YOUR TASK:
Where an entry below contains an image, skip the image and copy the rest exactly.
*** Opening DATA TO EXAMINE ***
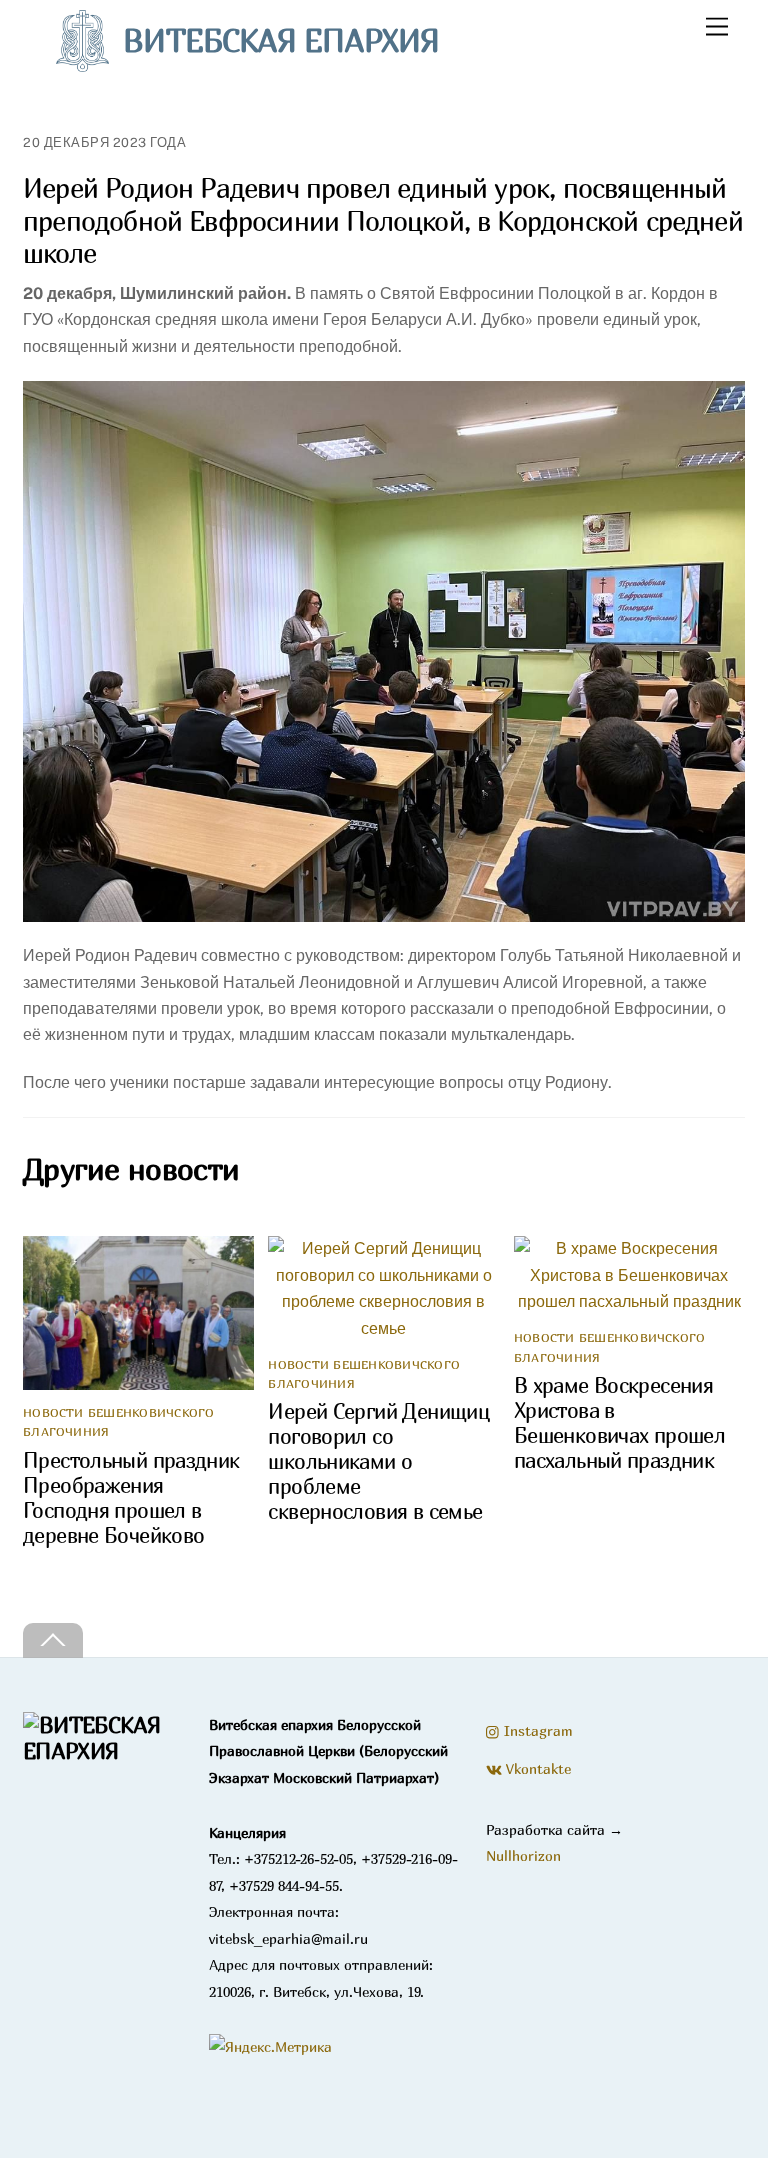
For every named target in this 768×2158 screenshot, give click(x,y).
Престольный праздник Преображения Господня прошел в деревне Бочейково (131, 1498)
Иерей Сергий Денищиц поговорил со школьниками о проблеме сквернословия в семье (378, 1461)
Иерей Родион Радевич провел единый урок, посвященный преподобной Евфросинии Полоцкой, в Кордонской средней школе (383, 220)
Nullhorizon (523, 1855)
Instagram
*** Closing DATA TO EXAMINE ***
RESULT BELOW:
For every named target in this 768×2158 screenshot, give click(x,y).
Престольный праздник Преображения Господня прошел в деревне Бочейково (131, 1498)
Иерей Сергий Денищиц поговорил со школьниками о проблеме сквернословия в семье (378, 1461)
Иерей Родион Радевич провел единый урок, посвященный преподобной Евфросинии Полоцкой, в Кордонской средней школе (383, 220)
Nullhorizon (523, 1855)
Instagram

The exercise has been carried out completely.